(Cairo 12-05-2011) Eritrean refugees in Egypt continue to face major obstacles according to reports from Release Eritrea volunteers in the region. The volunteers who have been working to support Eritrean immigration detainees report that, in the weeks since the revolution in Egypt, little has changed for the better for the Eritrean asylum seekers and refugees currently there. Many remain in the hands, and at the mercy, of the human traffickers, and since the revolution, neither the army nor the police are making much of an effort to curb their activities. The military in Sinai, where the traffickers' camps are located, are stretched beyond their capacity and are not targeting the traffickers nor seeking to locate and close their illegal camps, as they simply try to protect the tourist resorts of Sharm-el-Sheikh and others.
The Bedouins of Sinai, many of whom are the human traffickers, have set up their own checkpoints on the main roads through Sinai. During the throes of the revolution, they attacked and completely destroyed police stations in the northern regions of El Arish, Raffa and Nakel. They were completely unhindered, stealing weapons and taking revenge on the police. It is feared they also kidnapped many African migrants, mostly Eritreans, who were held in the police stations having been caught trying to enter Israel. How many of these had already been in the hands of the traffickers, had paid the ransom and been released, only to be arrested by the Egyptian police and then re-kidnapped by the traffickers, is not known.
In recent days, five Eritreans have been shot by the Egyptian border guards on the border with Israel. They managed to cross the border despite their wounds, but later died in Israel of their injuries, reports coming from Israel confirm. Prior to that, a couple of weeks ago, another five men were shot on the border – two died and three were wounded.
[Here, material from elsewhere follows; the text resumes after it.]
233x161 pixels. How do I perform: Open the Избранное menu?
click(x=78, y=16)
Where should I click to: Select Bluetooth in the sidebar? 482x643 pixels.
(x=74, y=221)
The current condition of the three wounded men in not known, and it is unlikely they have received the treatment they need.
There are many hundreds of Eritreans still held in Egyptian prisons and police stations. For the most part they are not treated well, beatings by the guards are common. The conditions within the cells are atrocious. They are vastly overcrowded, filthy, with little access to basic human necessities, such as toilet facilities. Food is scarce and poor; most of the prisoners are malnourished and many are suffering from various ailments and illnesses related to poor nutrition and hygiene. Two months ago, a young Eritrean man in his early twenties, suffering with adult-onset diabetes, died in prison as a direct result of his untreated diabetes, despite it being known to the prison authorities. Just last week, a young Eritrean man in his early twenties died in prison in Ismaeleya; the cause of his death is not yet known.
In other news, the Egyptian media website Ma'an News is today reporting that a group of international smugglers in Sinai threw the body of a foreign national in front of the Rafah Hospital on Wednesday night. Nurses at the hospital said they found no identity papers on the man, who they estimated to be 30-years old, and said was likely from an African nation.
Concerns for Christian prisoners in Egypt
(Cairo, 12-05- 2011) -News is coming out of El Kata prison, about an hour's drive from Cairo, Egypt, of unrest inside the prison. It is reported that all the Christian prisoners have been rounded up and put in one room by Islamic extremist prisoners. The authorities have been contacted and told if they don't release the Islamic extremists from the prison, they will start to kill the Christians, one by one. It is currently not known how many Christian prisoners are being held in El Kata prison, although it is understood that some are Eritreans and Ethiopians. It is also not known how the prison authorities have allowed this to happen. They are apparently still in control of the prison from the outside but are afraid to enter at the present time.